*Problem to work on*
Every line of the records must be repeated exactly; pictures stay out.

Collected data entries:
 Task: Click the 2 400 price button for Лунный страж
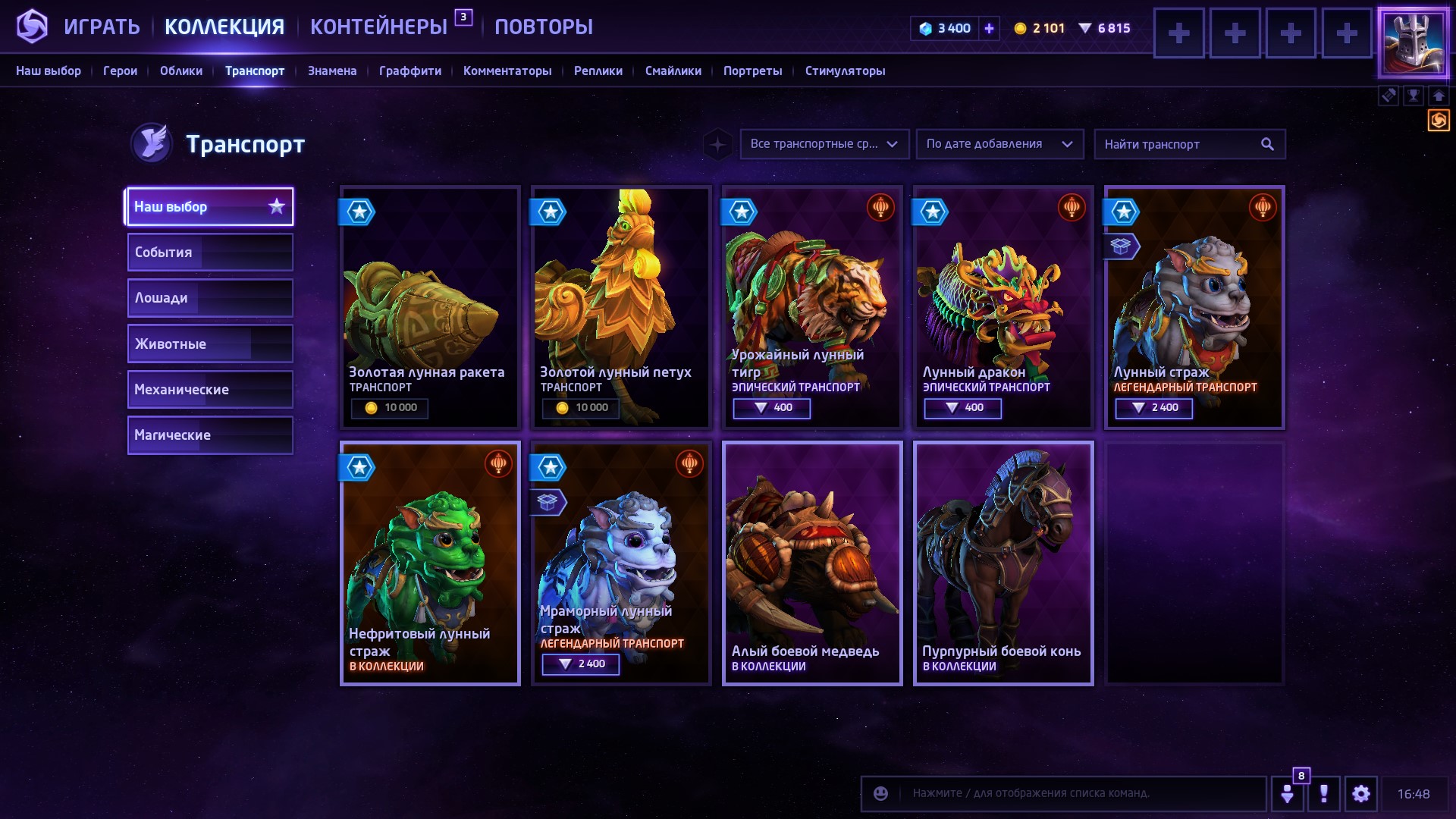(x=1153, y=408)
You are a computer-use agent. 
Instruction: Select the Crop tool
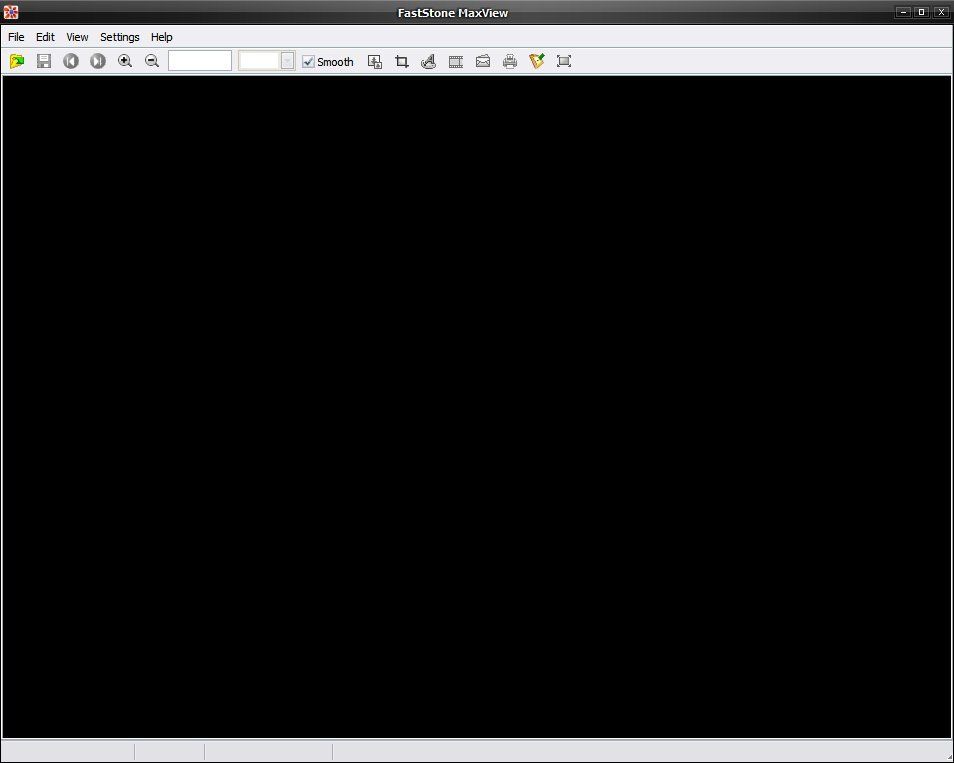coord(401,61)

*Exercise result*
 Task: Click the 2 400 price button for Лунный страж
(x=1153, y=408)
You are a computer-use agent. 
Instruction: Select the Crop tool
coord(401,61)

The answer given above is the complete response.